Тауров осмотрелся — каюта была большой, из квадратных иллюминаторов открывался вид на залив. Вера сказала негромко:

— Знаете, я перед вами виновата. Очень. Вы что-нибудь узнали?

— Вера, если вам один раз удалось меня обмануть, очень не советую делать это еще раз. Расскажите, что вы знаете. Точнее, что случилось той ночью?

— Той ночью. — Долго молчала, глядя на него в упор. — Хорошо. Собственно, этот человек хотел меня убить. Да что там убить. Он просто играл мной, как хотел. Поэтому вы должны знать о нем все.

— Кого вы имеете в виду?

— Знаете такого — Больппева? Вадима Алексеевича? Из отдела снабжения? Так вот, арестуйте его, немедленно арестуйте.

— Вот что, Вера. Вам еще придется давать объяснения по делу Болышева. Надеюсь все-таки, в качестве свидетельницы. Сейчас я хотел бы узнать только одно — что произошло в ту ночь?
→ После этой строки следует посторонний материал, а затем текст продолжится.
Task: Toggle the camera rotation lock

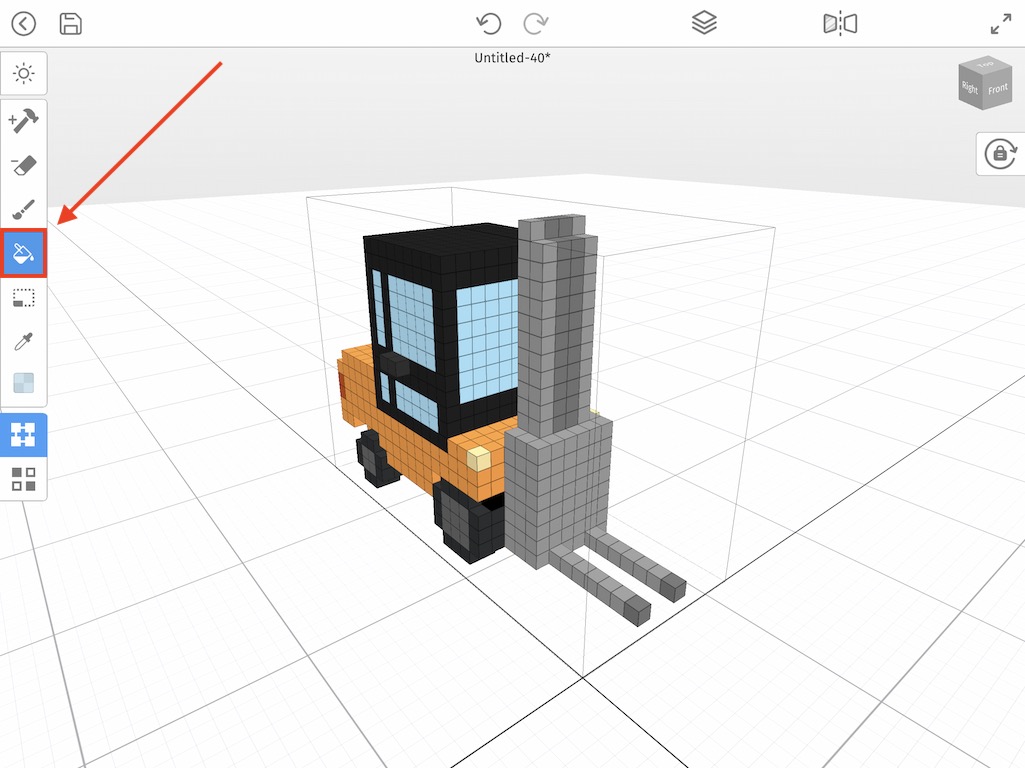Action: point(1001,153)
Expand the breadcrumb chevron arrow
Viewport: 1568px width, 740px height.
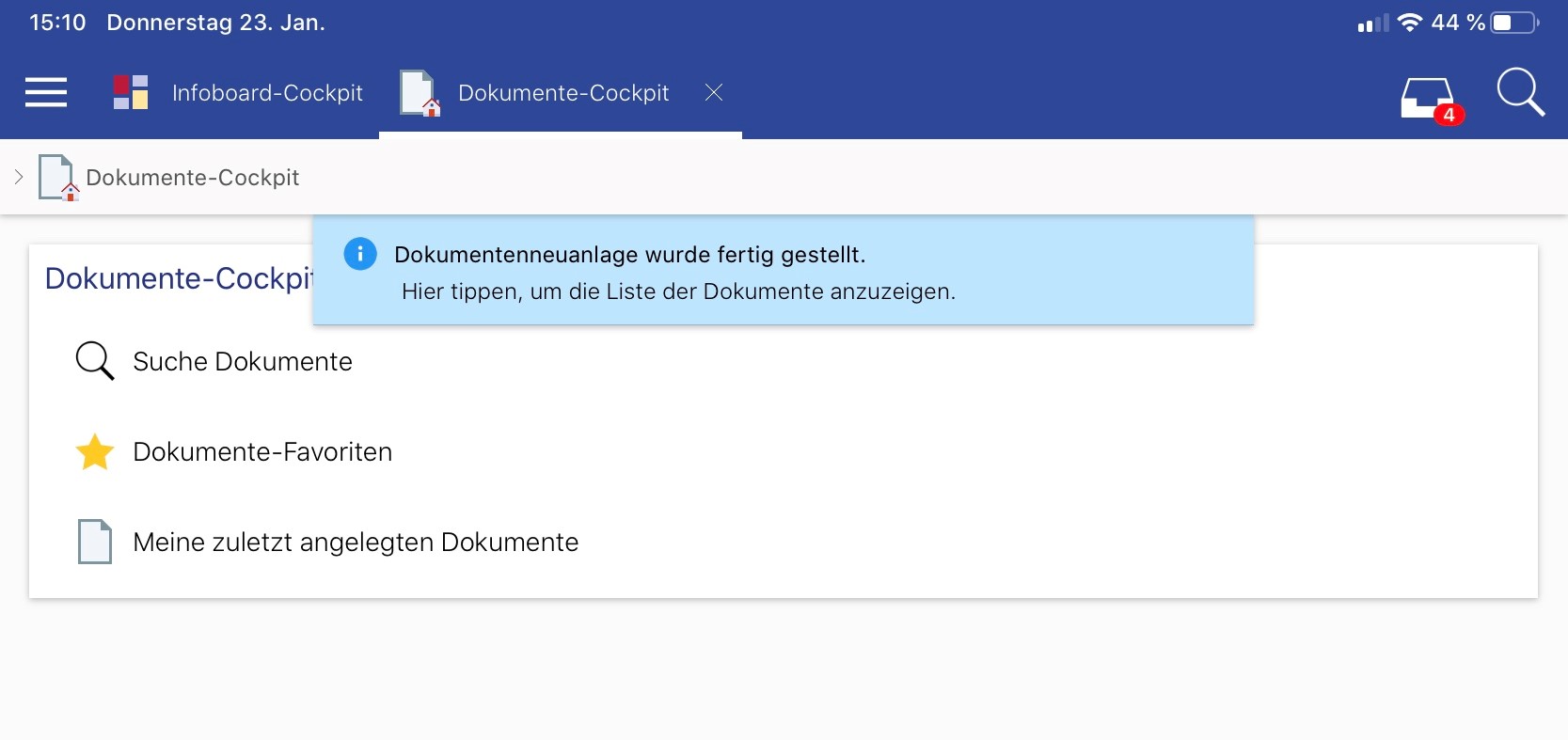coord(19,177)
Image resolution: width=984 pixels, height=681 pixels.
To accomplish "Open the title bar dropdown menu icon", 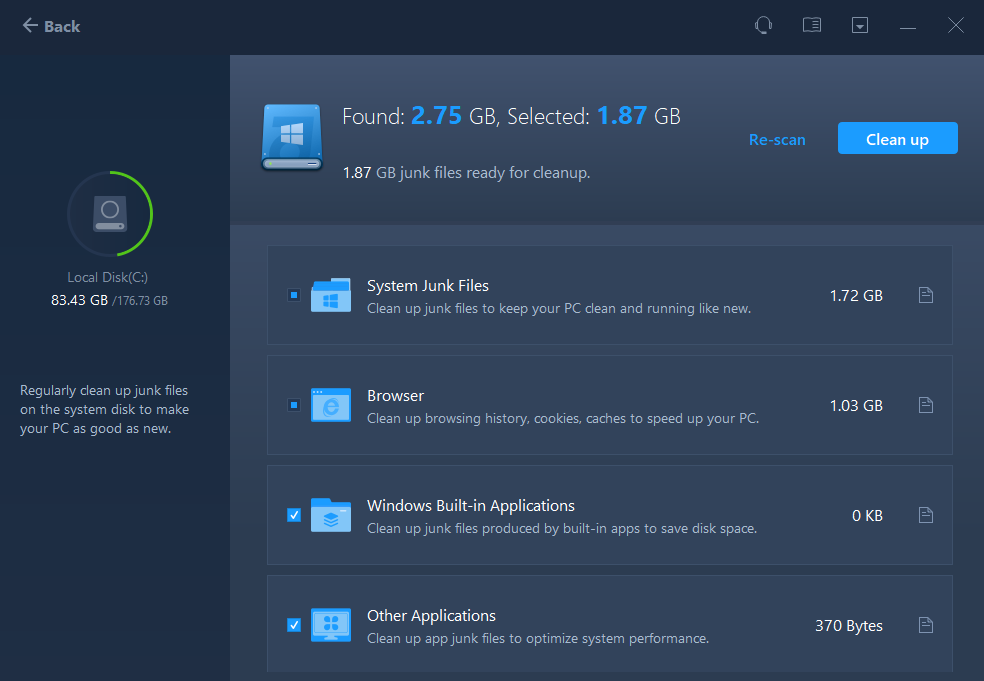I will (860, 26).
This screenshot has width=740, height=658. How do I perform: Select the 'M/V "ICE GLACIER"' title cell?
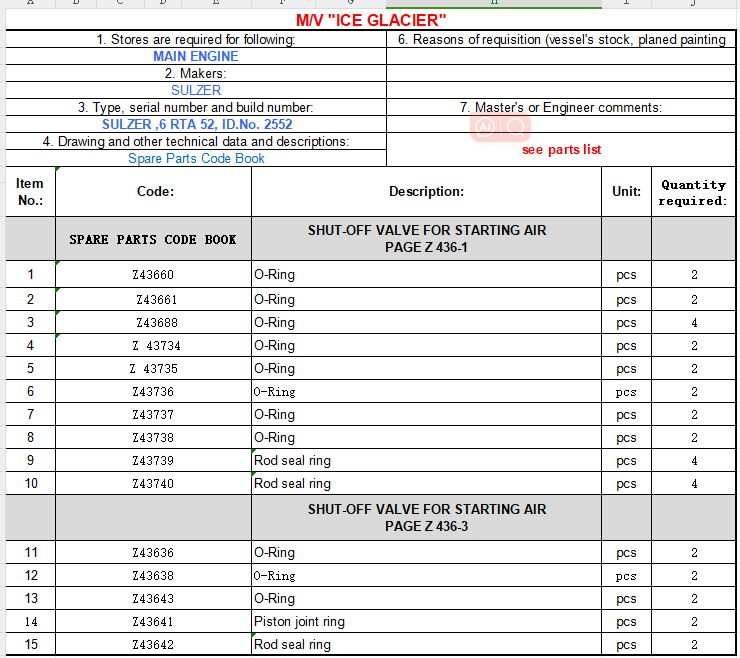point(371,21)
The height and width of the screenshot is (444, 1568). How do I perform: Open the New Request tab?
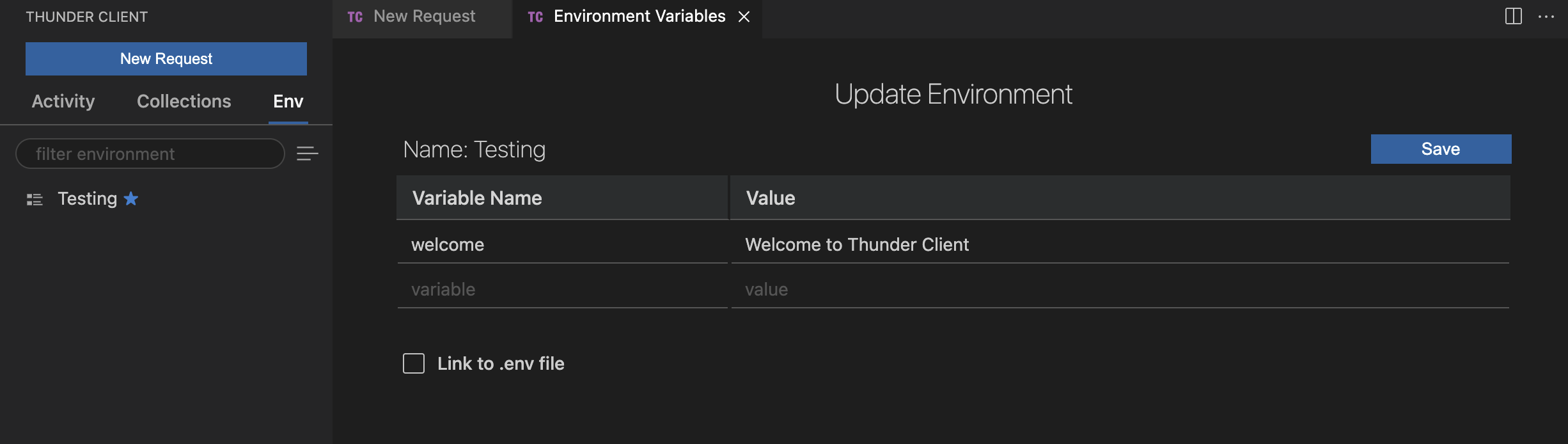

— В ту ночь? Не буду рассказывать, что было между нами. Между мной и Вадимом Болышевым. Вы можете догадаться сами. Я обманула вас с этой запиской. В форпике действительно спрятано золото. Где точно, я не знаю. Но оно спрятано в форпике «Петропавловска-Камчатского». Много золота. Я слышала разговор Вадима с Разиным. Вы не верите?

— Почему, верю.

— Записку, которую я положила вам в карман плаща, я действительно написала из ревности. Ну вот, а потом была настолько глупа, что рассказала об этой записке ему. Сначала он заставил меня обмануть вас. Потом обманул меня. Как только вы ушли, я сразу же стала собираться. По его словам, у него уже было два билета на самолет. На меня и на него. В Сочи, на ночной рейс. Ну и… Вместо ночного рейса… — Скривившись, подняла перевязанное левое плечо. — Когда мы поехали по городу ночью, я вдруг почувствовала: что-то не то. Во-первых, мы едем не в сторону аэропорта. А потом-потом я же его знаю. Я спросила спокойным голосом: «Куда мы едем?» Он: «Сейчас заедем к моему другу, а потом в аэропорт». И тут я все поняла. Знаете, все до конца. Поняла — Болышев не мог меня просто простить. Я его предала, а такого он не прощает. Я поняла: единственная возможность спастись — незаметно открыть дверцу и вывалиться из машины. Взялась за дверцу — и тут он что-то заметил. Я стала незаметно открывать — он в меня выстрелил. Вот сюда. Из пистолета. В машине. Счастье, что я держала на руках Фифи. Фифи залаял, я успела дернуть ручку и вывалиться. На ходу. Что было дальше, почти не помню. Знаете, наверное, я все делала автоматически. Кровь хлестала, но я даже не замечала ее. Бежала между кустами, слышала — он пытается догнать, но я бежала быстрее. Потом выскочила к шоссе. На мое счастье, шла машина. Частник. Я села, говорю — скорей! Водитель видит, у меня кровь. Попался хороший парень, спросил только: «Куда?» Я говорю — куда угодно, только скорей. Потом, когда немного проехали, вспомнила: Леня Неделин. С Леней я познакомилась давно. Я знала, Леня старпомом на «Приамурье», а «Приамурье» в Дальноморске. Ну и попросила водителя отвезти меня на Морской вокзал.

— Почему вы сразу же не сообщили обо всем в милицию?

— По очень простой причине. Хочу жить. — Повернулась, внимательно посмотрела. — Вы знаете, что значит, когда в вас стреляют из пистолета?

— Знаю. — Вдруг вспомнил Ларису. — Вера, прошу до выяснения обстоятельств никуда отсюда не отлучаться. Для вашей же безопасности я вынужден буду вызвать сюда милицию. Учтите, Болышев пока на свободе.

Усмехнулась:

— Вызывайте. Действительно, Болышева я сейчас боюсь больше, чем милиции.